GrowRIVERSIDE Keynote Glenda Humiston VP UC Agriculture and Natural Resource

Dr. Glenda Humiston Vice President UC Agriculture and Natural Resources (UCANR).

Dr. Glenda Humiston has been Vice President of the University of California Division of Agriculture and Natural Resources (UCANR) for seven months, but she has been on farms throughout her life.

Growing up, Dr. Humiston’s family’s farm was just over 300 acres, with a small dairy, cow-calf operations, crops and a home garden to feed the family. But her parents had to work off-farm to make ends meet.

“It was a typical family farm story back then,” she says.

Dr. Humiston’s parents’ struggle fueled her interest in farm policy, an interest that was cemented during a Peace Corps stint in Tunisia where she helped set up a large, California-style dairy in an area without the infrastructure.

In Tunisia, she saw that policy and planning could make or break an operation. So when she came back to the U.S. she kicked off a career in agricultural policy, eventually earning a Ph.D. at Berkeley in Environmental Science, Policy and Management and serving as the California Director of Rural Development for the U.S. Department of Agriculture.

Though Dr. Humiston is now the head of a powerful branch of the UC system, her manner is more farmer than politician; she is sharp but straightforward and speaks with earnest enthusiasm about ANR’s many projects.

Dr. Humiston oversees a staggering portfolio of projects ranging from pollinator health to pest management. ANR also provides information and services to farmers through their system of Cooperative Extension offices.

Dr. Humiston says that one challenge she faces in her work is that agriculture and natural resources are often taken for granted in the University system and by the public at large.

“The U.S. has been extraordinarily blessed with a richness of agricultural productivity as well as just enormous natural resources,” Dr.

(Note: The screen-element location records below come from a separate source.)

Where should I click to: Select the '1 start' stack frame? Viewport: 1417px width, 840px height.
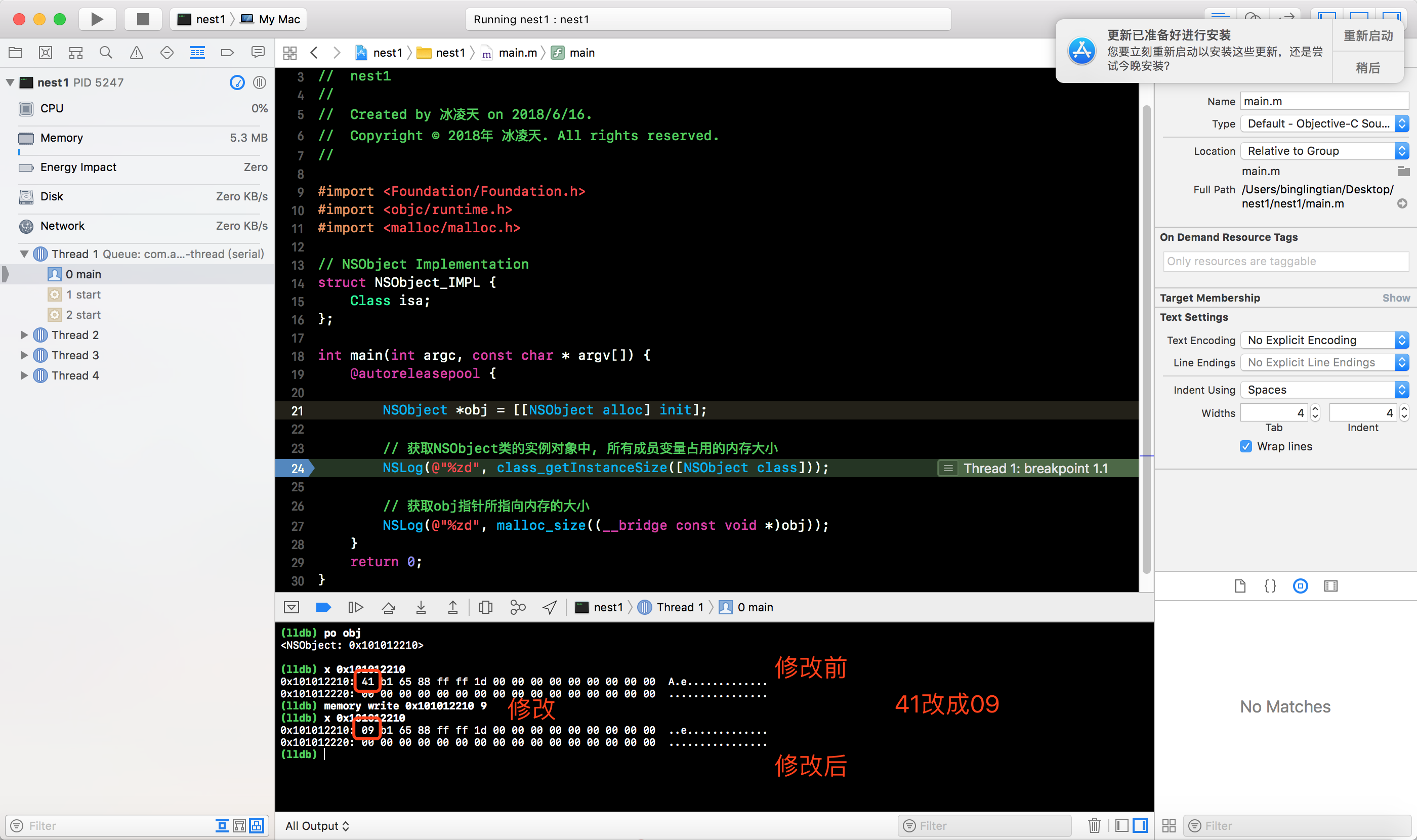tap(83, 295)
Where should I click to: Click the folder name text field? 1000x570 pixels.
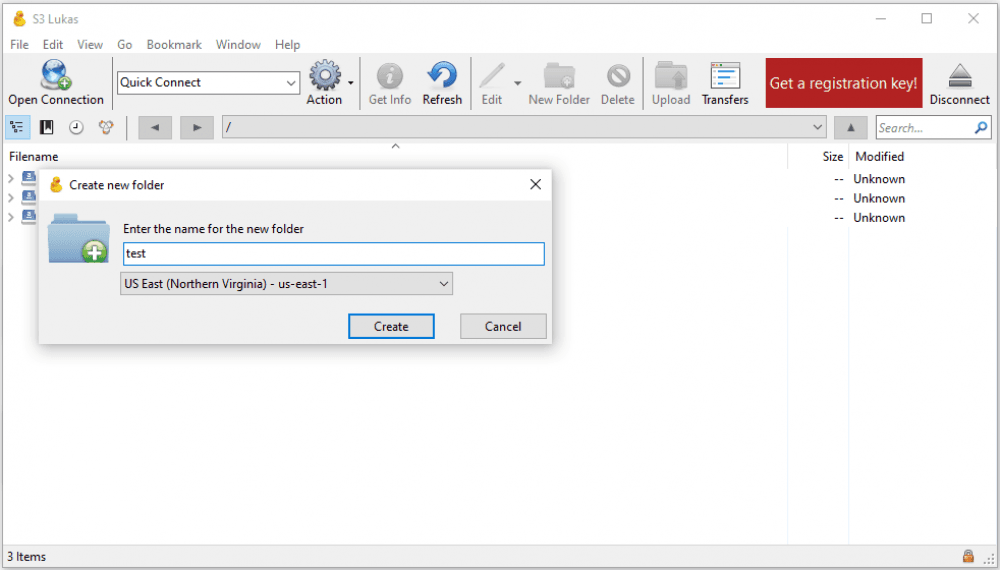[x=333, y=254]
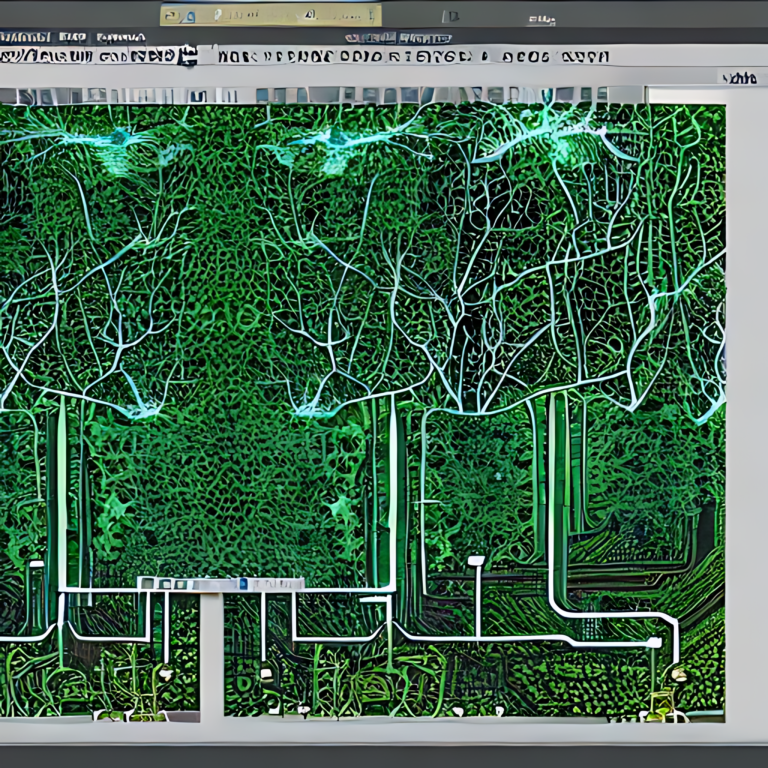This screenshot has width=768, height=768.
Task: Click the ruler strip above the canvas
Action: click(320, 95)
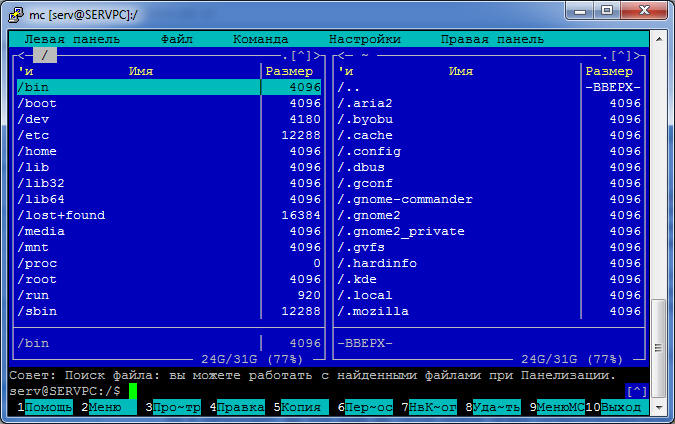This screenshot has height=424, width=675.
Task: Open the Настройки menu
Action: click(365, 39)
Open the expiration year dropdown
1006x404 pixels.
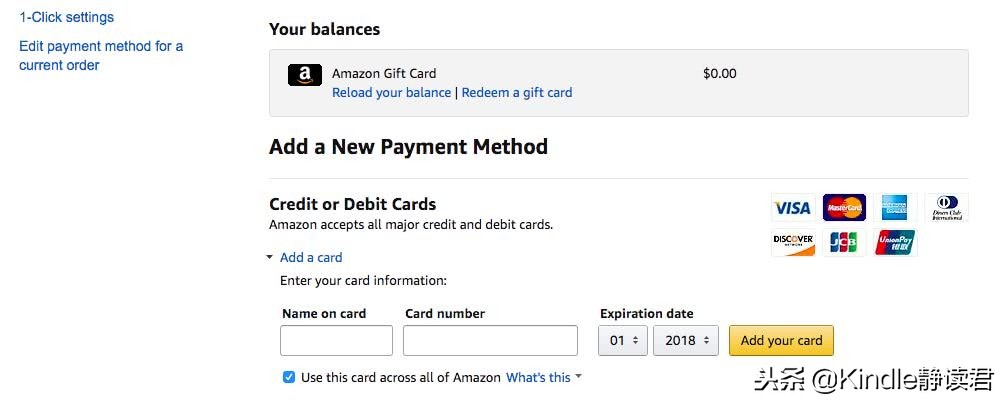point(686,341)
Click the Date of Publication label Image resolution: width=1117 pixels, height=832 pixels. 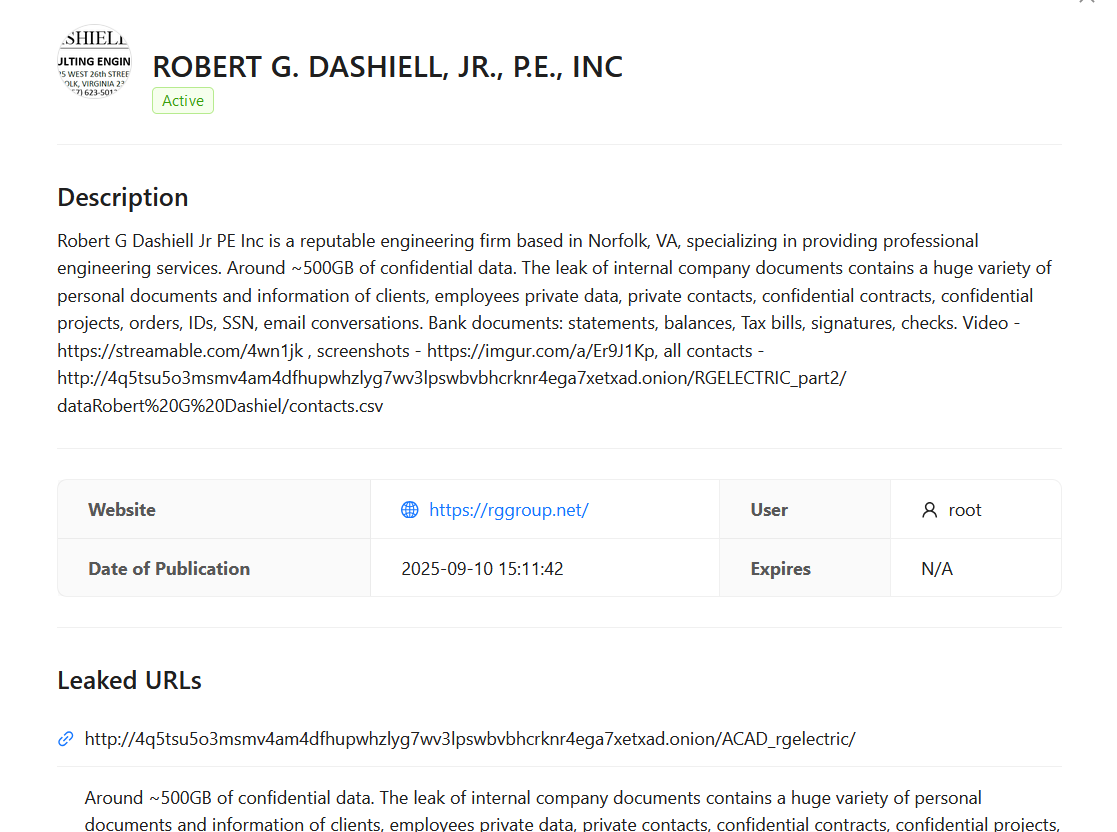click(168, 568)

Humiston says. “That’s been there for so long and has been such a foundation for our economy and our communities and our health, that people just don’t think about it.”

Because we do not think about agriculture, “oftentimes investments aren’t made that would really help it thrive,” she says.

Still, Humiston sees California as a strong leader on sustainable agriculture issues, in the U.S. and internationally. She says the University of California has done “a fairly good job” pushing the sustainable agriculture agenda, though she sees room for improvement.

“We probably could do more as far as where we prioritize our research dollars,” she says, adding that the University is moving in that direction with plans to fund more research related to sustainability.

ANR is already involved with sustainable agriculture issues through the Agricultural Sustainability Institute at UC Davis, the thriving agroecology program at UC Santa Cruz and a ten-acre organic research plot at the Kearney Research Extension Center.

Though it can be tempting to frame sustainability issues as problems that put cities in competition with agriculture, Dr. Humiston sees this as a dangerous false dichotomy. She believes that issues like water use should be viewed more holistically, since both farms and cities are using water to support human needs.

She says that a collaborative approach can often solve more problems than a competitive one. During her time at ANR, Humiston has seen groups around the state use collaboration to their advantage, such as the Rural-Urban Connections Strategy developed by the Sacramento Area Council of Governments.